What makes me sad are the stories of people who will not stand up and speak out even for their own self-interest: They want to tell me about instances of discrimination that would constitute the basis for a winning lawsuit, except they are unwilling to pursue their claims. I've been told, "I don't want to embarrass my boss -- we Asians don't do that," to which I am incredulous. If they weren't so earnest, I would reply, "What? Your boss the racist? Please. Yes, you most certainly should embarrass your boss."

But what makes me sadder still are the persons who are destined to be unfulfilled. They appear to have made it. They have health, wealth, families, jobs, and every comfort; they have exceeded their ancestors. The only problem is that their parents, who to be fair are not exaggerating when they advise their progeny they have sacrificed everything for them, expected them to be a neurosurgeon and concert pianist -- not a neurosurgeon or concert pianist, but both; in extreme cases, even the neurosurgeon-concert pianist does not establish the bona fides in parental bragging contests, without being the best in both fields, and then having borne grandkids to boot.

My parents, probably similar to many parents of all backgrounds, consider me weird. They have asked me why I have not done better fitting in.

Although I am idiosyncratic, I doubt I could be otherwise. In the contexts I function within in, it is simply impossible for me to blend in. I usually have been the only person in the room with parents such as mine. So I would rather be an individual on my terms than an indistinguishable member of the horde depicted by Yellow Peril. An Asian American who "tries too hard" is called out. You're even stranger if you're Asian and identical to everyone else.

I had hesitated until now to broadcast these thoughts, not so much for fear of offending my parents than out of awareness that I might revealing myself to be overly assimilated. I was inspired by realization I am not alone.
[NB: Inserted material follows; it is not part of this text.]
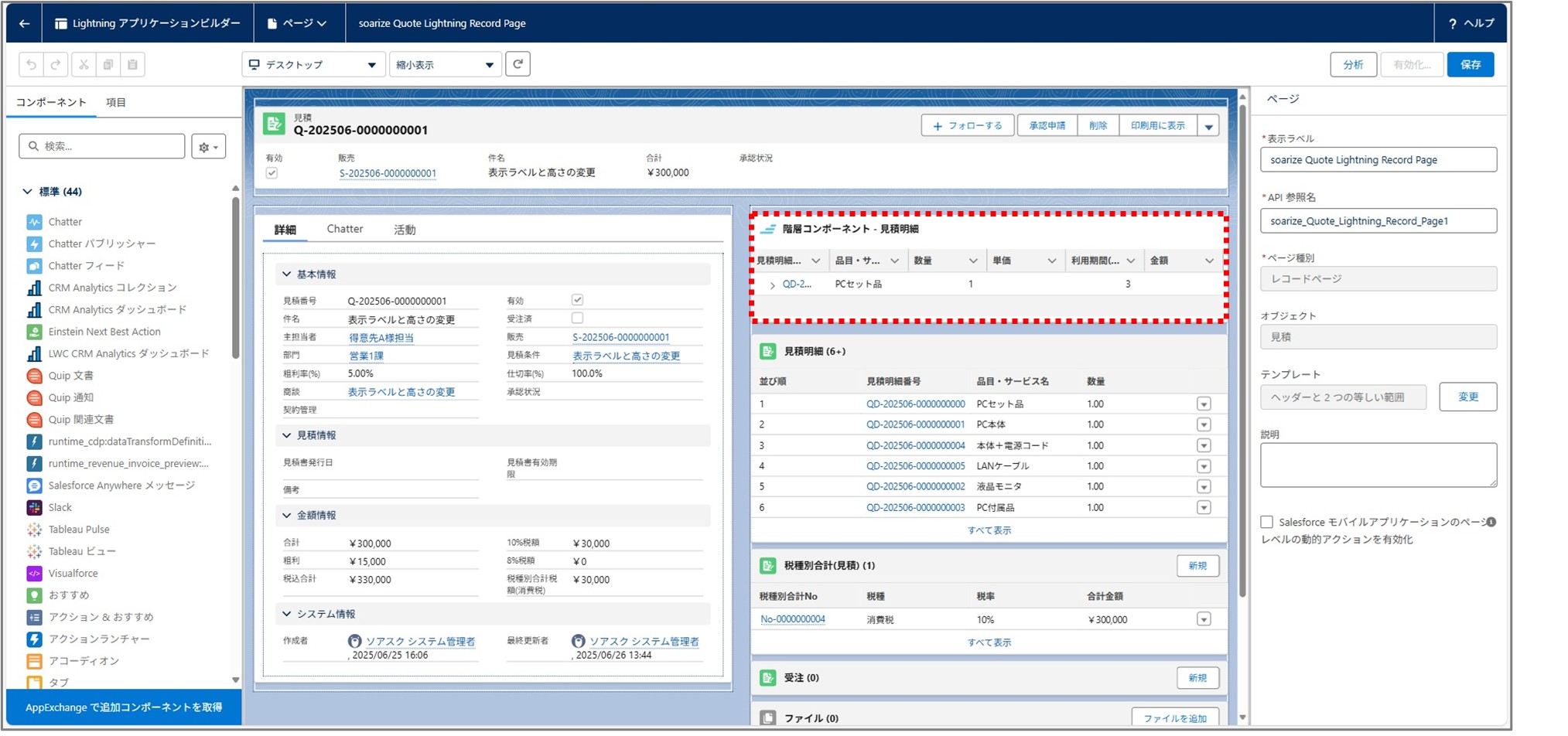The width and height of the screenshot is (1568, 736).
Task: Click the paste clipboard icon
Action: (x=132, y=65)
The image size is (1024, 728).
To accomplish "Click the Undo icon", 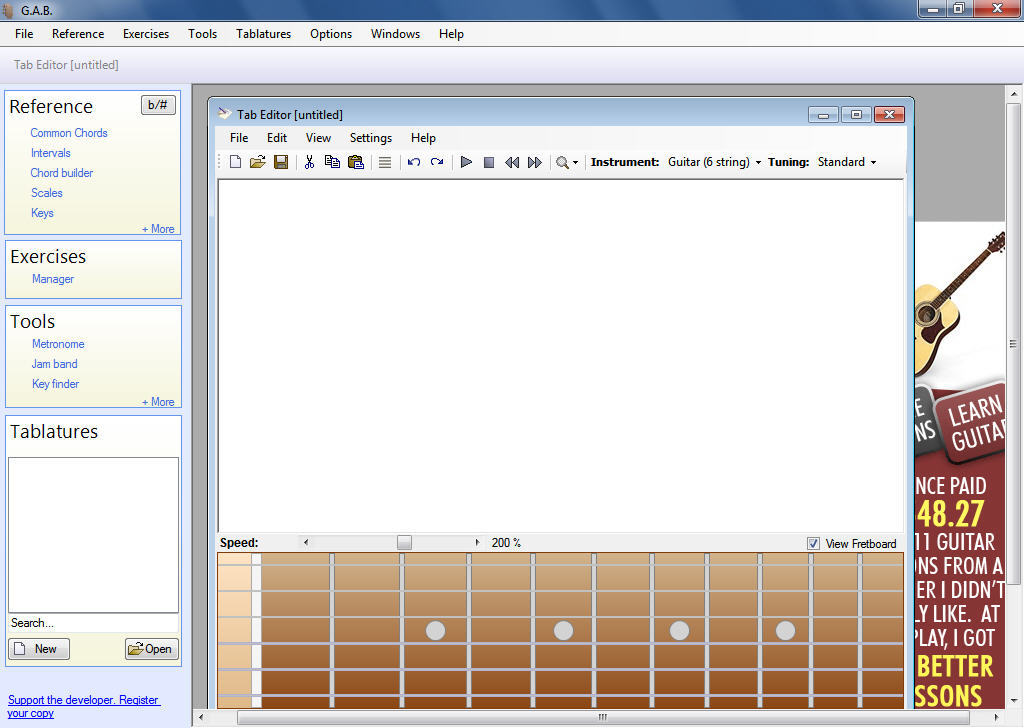I will click(413, 161).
I was listening to Gideon Yu discuss his career as a high-tech entrepreneur turned sports executive. He worked at Facebook, Youtube, and Yahoo, before becoming co-owner and president of the San Francisco 49ers football team -- the first person of color to run an NFL franchise. A Korean American, only slightly younger than I am, he grew up as I did: not someplace with a critical mass of others who looked like him, but instead where the only Asians whom he ever saw were usually people related to him. (For him, that was Nashville; for me, Detroit.)
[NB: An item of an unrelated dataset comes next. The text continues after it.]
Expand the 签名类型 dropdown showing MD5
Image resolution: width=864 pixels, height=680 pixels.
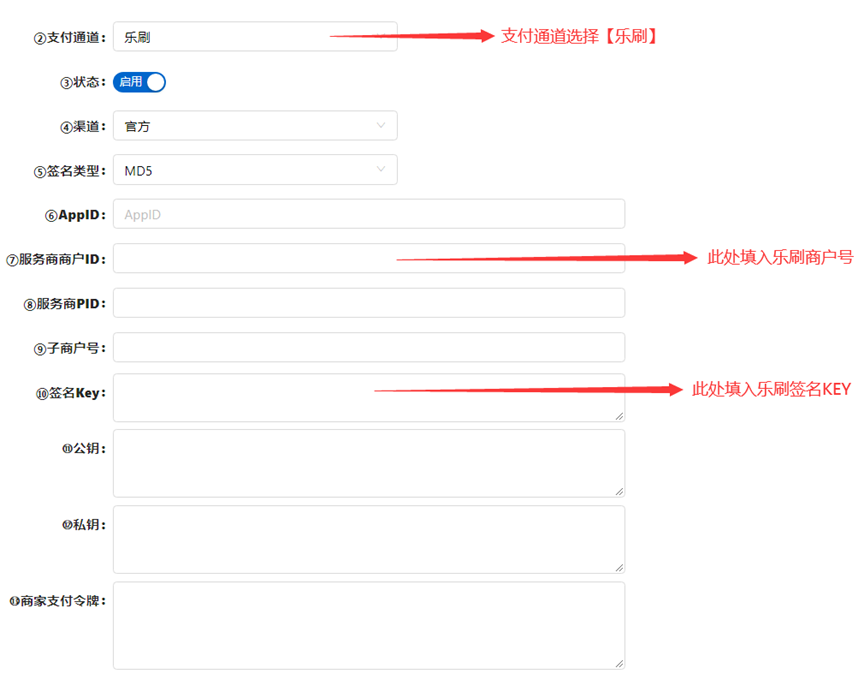tap(254, 170)
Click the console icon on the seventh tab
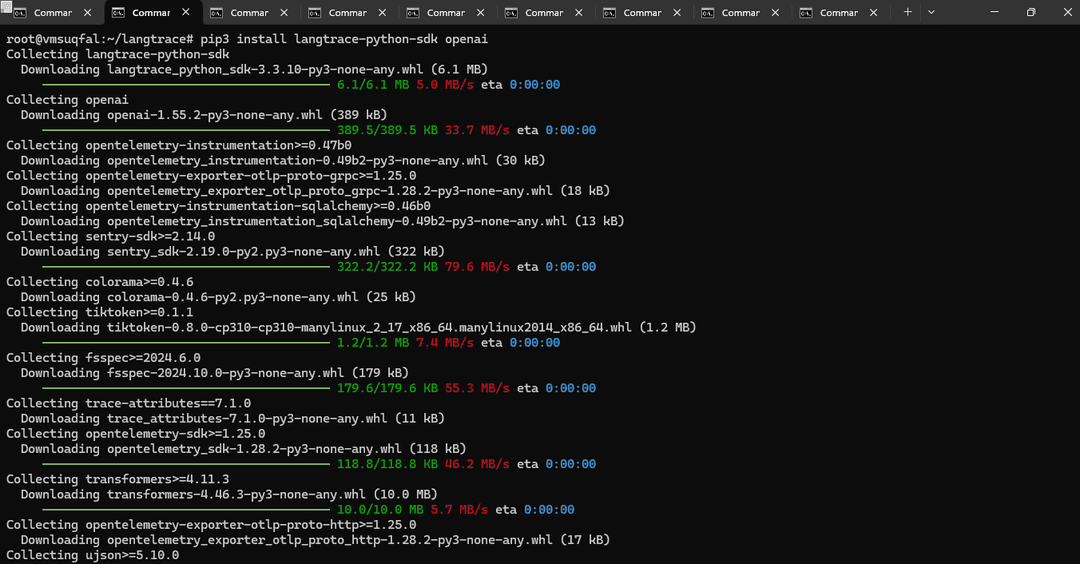The height and width of the screenshot is (564, 1080). tap(608, 13)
He too experienced the shock of meeting other Asian Americans in significant numbers. He is accustomed to being stared at in public places back home, unlike his wife, who is Korean American but from Los Angeles. He reflected on the strategies he had not choice but to adopt. Asian Americans have had to adapt and continue to do so.

That's the best means of stating the point: it's all about evolution. Phrased positively, we should learn another lesson from our forebears. Come to think of it, my parents did not follow their own parents. From an objective perspective, they were even more radical than I am in that they departed the society from which they had come while I have sought to integrate within it.

Like their cohort as well as those who continue to come from overseas, my father and my mother should be sympathetic to what I have said. America offers opportunity. School here is less about memorization than creativity. Everything else too.

Since they arrived, strangers from a different shore in the words of the leading history of Asian Americans, a half century has passed. The China they left has transformed. The current wave of immigrants is creating new patterns and corresponding prejudices. Whether due to the one child policy producing selfishness or the economic rise of the East, they are gaining a reputation for the opposite of reserve and self-effacement.

It all confirms that what has worked for one generation in one time and place will not necessarily be optimal for their children in another era and culture. Asian Americans today cannot remain the same as Asian Americans were yesterday. Neither Asia nor America has been static. As we define ourselves, we also redefine our great nation.